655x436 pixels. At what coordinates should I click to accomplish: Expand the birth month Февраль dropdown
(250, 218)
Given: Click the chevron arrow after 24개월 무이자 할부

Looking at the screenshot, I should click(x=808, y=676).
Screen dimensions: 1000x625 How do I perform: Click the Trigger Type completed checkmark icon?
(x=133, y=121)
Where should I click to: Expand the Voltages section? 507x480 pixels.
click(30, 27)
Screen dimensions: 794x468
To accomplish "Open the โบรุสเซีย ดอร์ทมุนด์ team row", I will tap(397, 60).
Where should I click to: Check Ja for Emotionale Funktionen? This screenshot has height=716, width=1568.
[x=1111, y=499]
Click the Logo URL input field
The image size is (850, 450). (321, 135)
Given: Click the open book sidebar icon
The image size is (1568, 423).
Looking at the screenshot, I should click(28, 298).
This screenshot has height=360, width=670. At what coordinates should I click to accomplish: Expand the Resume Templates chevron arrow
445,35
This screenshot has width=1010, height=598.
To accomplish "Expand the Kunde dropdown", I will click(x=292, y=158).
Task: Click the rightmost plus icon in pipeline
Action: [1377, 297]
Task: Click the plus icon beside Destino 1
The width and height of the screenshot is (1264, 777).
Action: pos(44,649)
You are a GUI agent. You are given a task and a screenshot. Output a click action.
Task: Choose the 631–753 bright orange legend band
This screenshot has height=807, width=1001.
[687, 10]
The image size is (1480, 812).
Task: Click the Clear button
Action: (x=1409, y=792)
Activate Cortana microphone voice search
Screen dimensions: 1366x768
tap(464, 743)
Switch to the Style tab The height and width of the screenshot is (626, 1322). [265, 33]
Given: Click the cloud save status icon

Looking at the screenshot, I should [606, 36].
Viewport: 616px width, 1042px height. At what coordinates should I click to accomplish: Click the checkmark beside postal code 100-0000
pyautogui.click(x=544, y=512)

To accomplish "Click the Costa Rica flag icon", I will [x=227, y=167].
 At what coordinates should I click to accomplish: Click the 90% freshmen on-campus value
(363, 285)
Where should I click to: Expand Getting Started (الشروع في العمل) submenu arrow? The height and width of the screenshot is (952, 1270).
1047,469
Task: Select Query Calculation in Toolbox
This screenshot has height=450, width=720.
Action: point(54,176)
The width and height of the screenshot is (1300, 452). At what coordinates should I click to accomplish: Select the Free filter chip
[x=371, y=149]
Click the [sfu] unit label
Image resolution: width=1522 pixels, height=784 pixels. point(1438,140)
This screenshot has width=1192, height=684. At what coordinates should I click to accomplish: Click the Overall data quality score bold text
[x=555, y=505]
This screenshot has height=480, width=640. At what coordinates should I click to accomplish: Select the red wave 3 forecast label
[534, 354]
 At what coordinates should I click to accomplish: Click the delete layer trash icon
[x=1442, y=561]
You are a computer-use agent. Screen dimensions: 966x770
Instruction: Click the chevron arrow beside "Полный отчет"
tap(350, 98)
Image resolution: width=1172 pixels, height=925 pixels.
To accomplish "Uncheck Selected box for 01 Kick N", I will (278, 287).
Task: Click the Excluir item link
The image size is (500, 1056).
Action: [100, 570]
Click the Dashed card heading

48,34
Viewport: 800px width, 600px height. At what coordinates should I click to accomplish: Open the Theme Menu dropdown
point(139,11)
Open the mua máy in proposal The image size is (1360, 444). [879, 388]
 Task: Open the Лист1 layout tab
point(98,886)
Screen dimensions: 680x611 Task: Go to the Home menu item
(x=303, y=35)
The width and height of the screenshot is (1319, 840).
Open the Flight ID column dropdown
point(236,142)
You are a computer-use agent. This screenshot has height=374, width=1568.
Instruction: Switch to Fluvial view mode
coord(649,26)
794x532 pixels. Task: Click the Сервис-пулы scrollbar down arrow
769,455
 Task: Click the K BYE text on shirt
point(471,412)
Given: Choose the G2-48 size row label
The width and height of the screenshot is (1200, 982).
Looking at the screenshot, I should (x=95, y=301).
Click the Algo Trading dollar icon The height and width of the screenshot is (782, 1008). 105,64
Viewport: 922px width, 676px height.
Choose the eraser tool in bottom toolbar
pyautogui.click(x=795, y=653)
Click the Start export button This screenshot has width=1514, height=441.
※ ※ ※
Work request: An exact transcription of all the material above is the expected answer.

Written solution:
655x436 pixels. At what coordinates should I click to accomplish: Expand the birth month Февраль dropdown
(250, 218)
Given: Click the chevron arrow after 24개월 무이자 할부

Looking at the screenshot, I should click(x=808, y=676).
Screen dimensions: 1000x625 How do I perform: Click the Trigger Type completed checkmark icon?
(x=133, y=121)
Where should I click to: Expand the Voltages section? 507x480 pixels.
click(30, 27)
Screen dimensions: 794x468
To accomplish "Open the โบรุสเซีย ดอร์ทมุนด์ team row", I will tap(397, 60).
Where should I click to: Check Ja for Emotionale Funktionen? This screenshot has height=716, width=1568.
[x=1111, y=499]
Click the Logo URL input field
The image size is (850, 450). (321, 135)
Given: Click the open book sidebar icon
The image size is (1568, 423).
Looking at the screenshot, I should click(28, 298).
This screenshot has height=360, width=670. At what coordinates should I click to accomplish: Expand the Resume Templates chevron arrow
445,35
This screenshot has width=1010, height=598.
To accomplish "Expand the Kunde dropdown", I will click(x=292, y=158).
Task: Click the rightmost plus icon in pipeline
Action: [1377, 297]
Task: Click the plus icon beside Destino 1
The width and height of the screenshot is (1264, 777).
Action: pos(44,649)
You are a GUI agent. You are given a task and a screenshot. Output a click action.
Task: Choose the 631–753 bright orange legend band
This screenshot has height=807, width=1001.
[687, 10]
The image size is (1480, 812).
Task: Click the Clear button
Action: (x=1409, y=792)
Activate Cortana microphone voice search
Screen dimensions: 1366x768
tap(464, 743)
Switch to the Style tab The height and width of the screenshot is (626, 1322). [265, 33]
Given: Click the cloud save status icon

Looking at the screenshot, I should [606, 36].
Viewport: 616px width, 1042px height. At what coordinates should I click to accomplish: Click the checkmark beside postal code 100-0000
pyautogui.click(x=544, y=512)

To accomplish "Click the Costa Rica flag icon", I will [x=227, y=167].
 At what coordinates should I click to accomplish: Click the 90% freshmen on-campus value
(363, 285)
Where should I click to: Expand Getting Started (الشروع في العمل) submenu arrow? The height and width of the screenshot is (952, 1270).
1047,469
Task: Select Query Calculation in Toolbox
This screenshot has height=450, width=720.
Action: point(54,176)
The width and height of the screenshot is (1300, 452). At what coordinates should I click to accomplish: Select the Free filter chip
[x=371, y=149]
Click the [sfu] unit label
Image resolution: width=1522 pixels, height=784 pixels. point(1438,140)
This screenshot has width=1192, height=684. At what coordinates should I click to accomplish: Click the Overall data quality score bold text
[x=555, y=505]
This screenshot has height=480, width=640. At what coordinates should I click to accomplish: Select the red wave 3 forecast label
[534, 354]
 At what coordinates should I click to accomplish: Click the delete layer trash icon
[x=1442, y=561]
You are a computer-use agent. Screen dimensions: 966x770
Instruction: Click the chevron arrow beside "Полный отчет"
tap(350, 98)
Image resolution: width=1172 pixels, height=925 pixels.
To accomplish "Uncheck Selected box for 01 Kick N", I will (278, 287).
Task: Click the Excluir item link
The image size is (500, 1056).
Action: [100, 570]
Click the Dashed card heading

48,34
Viewport: 800px width, 600px height. At what coordinates should I click to accomplish: Open the Theme Menu dropdown
point(139,11)
Open the mua máy in proposal The image size is (1360, 444). [879, 388]
 Task: Open the Лист1 layout tab
point(98,886)
Screen dimensions: 680x611 Task: Go to the Home menu item
(x=303, y=35)
The width and height of the screenshot is (1319, 840).
Open the Flight ID column dropdown
point(236,142)
You are a computer-use agent. This screenshot has height=374, width=1568.
Instruction: Switch to Fluvial view mode
coord(649,26)
794x532 pixels. Task: Click the Сервис-пулы scrollbar down arrow
769,455
 Task: Click the K BYE text on shirt
point(471,412)
Given: Choose the G2-48 size row label
The width and height of the screenshot is (1200, 982).
Looking at the screenshot, I should (x=95, y=301).
Click the Algo Trading dollar icon The height and width of the screenshot is (782, 1008). 105,64
Viewport: 922px width, 676px height.
Choose the eraser tool in bottom toolbar
pyautogui.click(x=795, y=653)
Click the Start export button This screenshot has width=1514, height=441.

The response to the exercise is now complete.